Prime Minister John Howard apologized yesterday to a mentally-ill Australian woman who was wrongly deported to the Philippines under the conservative government's strict immigration laws, leaving a nine-year-old son in foster care.
The Philippines-born woman was deported in 2001 after authorities failed to realize she was listed as a missing person.
Officials are currently trying to relocate the woman.
"I am very sorry if anything unfairly has happened in relation to that and, on the face of it, that does appear to be the case," Howard said on ABC radio.
Howard said the case has been referred to an inquiry investigating another immigration scandal, in which a German-born Australian resident suffering from schizophrenia wrongly spent 10 months in jail and immigration detention.
An official with the Philippines consulate, who spoke to the woman before she was deported, said she had said her name was Vivian Alvarez and that she had been married to an Australian man.

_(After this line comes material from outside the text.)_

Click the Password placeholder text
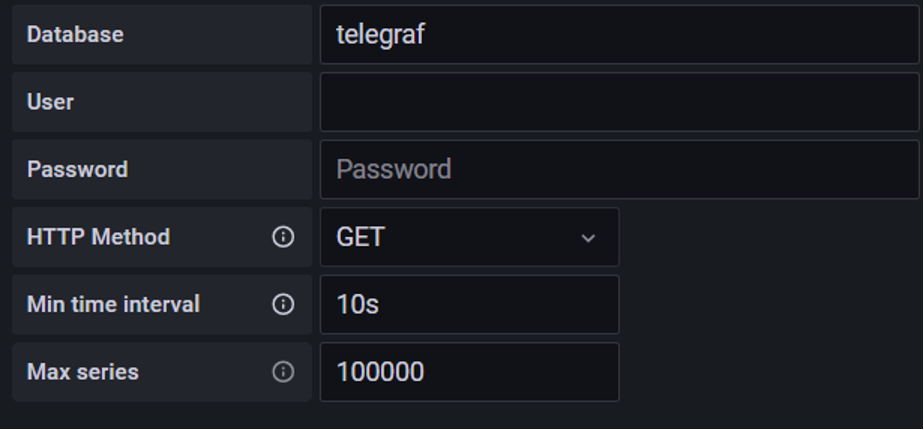[x=393, y=169]
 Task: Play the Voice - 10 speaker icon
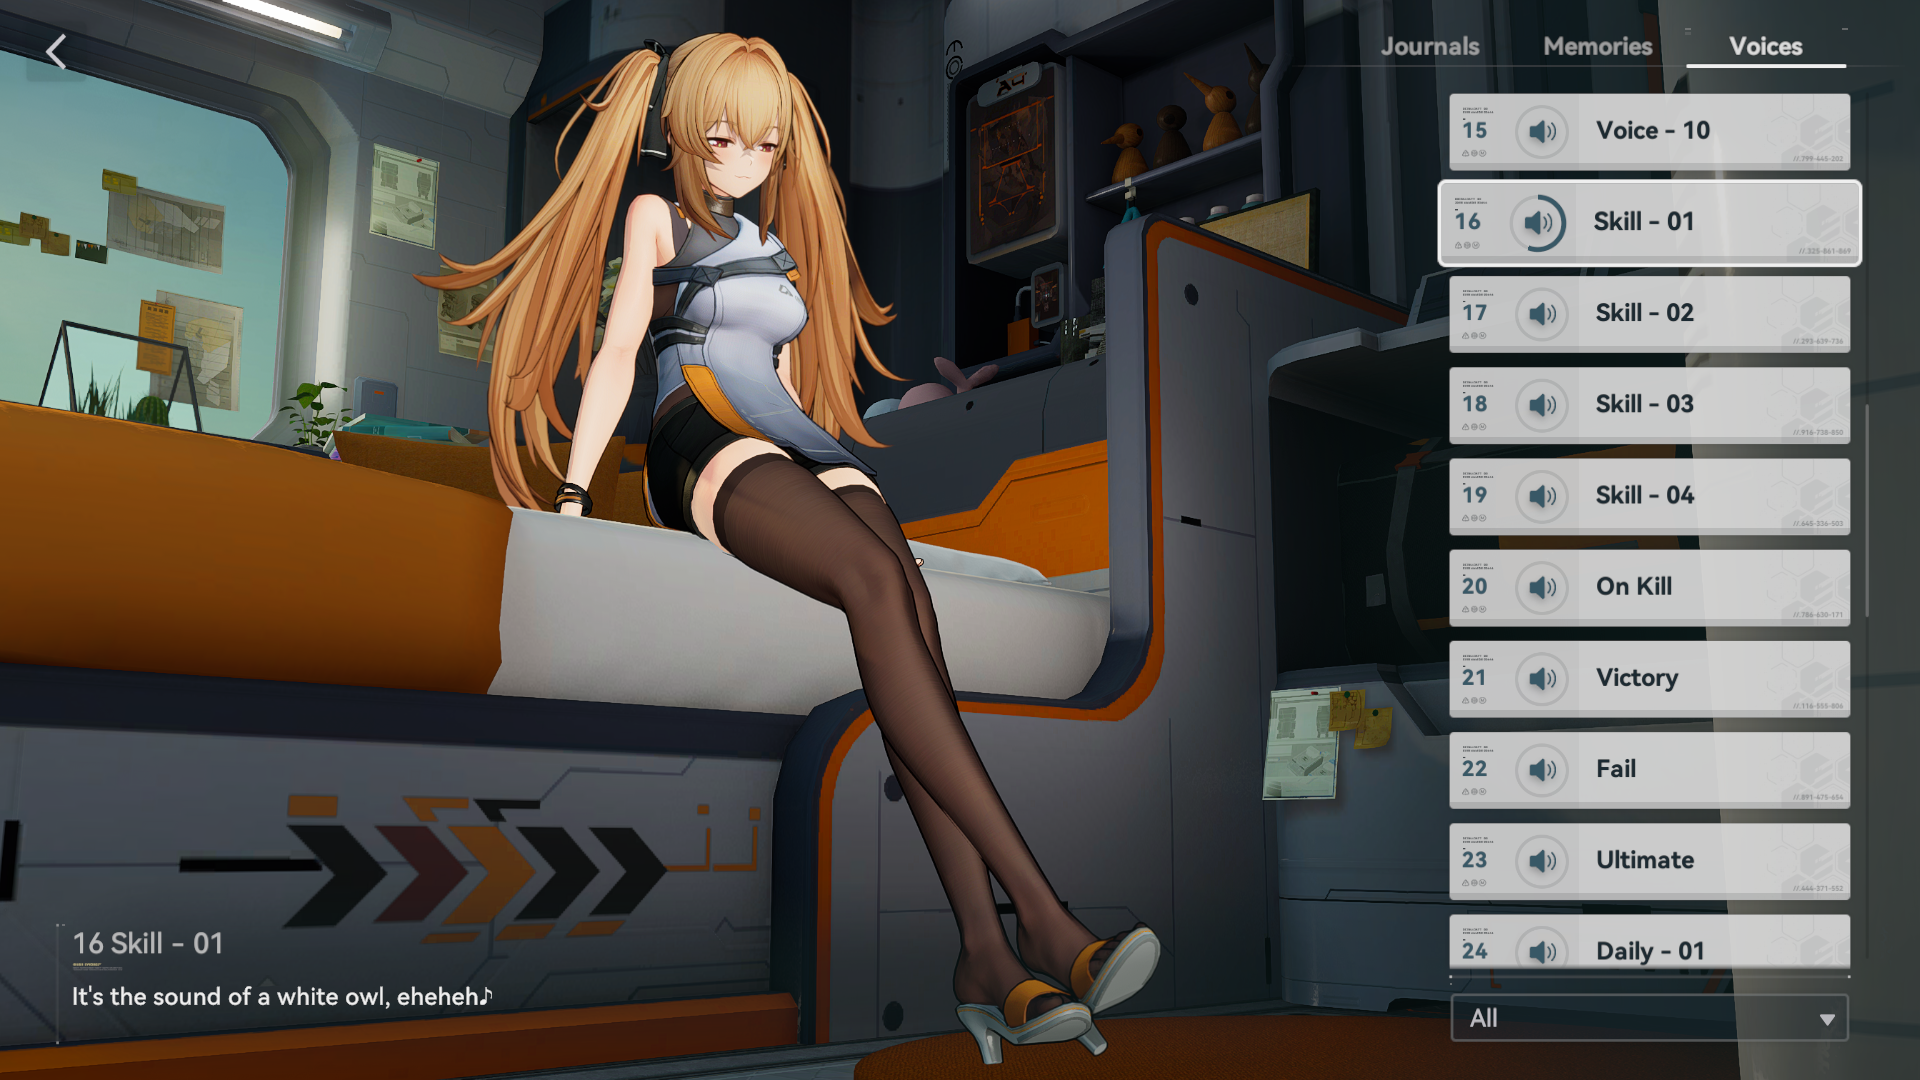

The Australian newspaper reported the woman told consulate officials that she had been kept as a sex slave in a Queensland flat and had escaped to New South Wales before being detained by police after being involved in a traffic accident.
"She was suffering from physical injuries and walking with a crutch. Her mind wasn't straight," the official told the newspaper.
"She claimed she was detained in the apartment ... as a white slave, and said there were lots of men coming to her, but she was able to escape.
"I don't know if she was telling the truth. She does not know how she was able to come to Australia."
Queensland state Premier Peter Beattie on Friday called for a judicial inquiry into the case.
Beattie said the woman had failed to pick her son up from a Brisbane child care facility on Feb. 16, 2001, and the child was subsequently taken into foster care. The state then listed her as a missing person.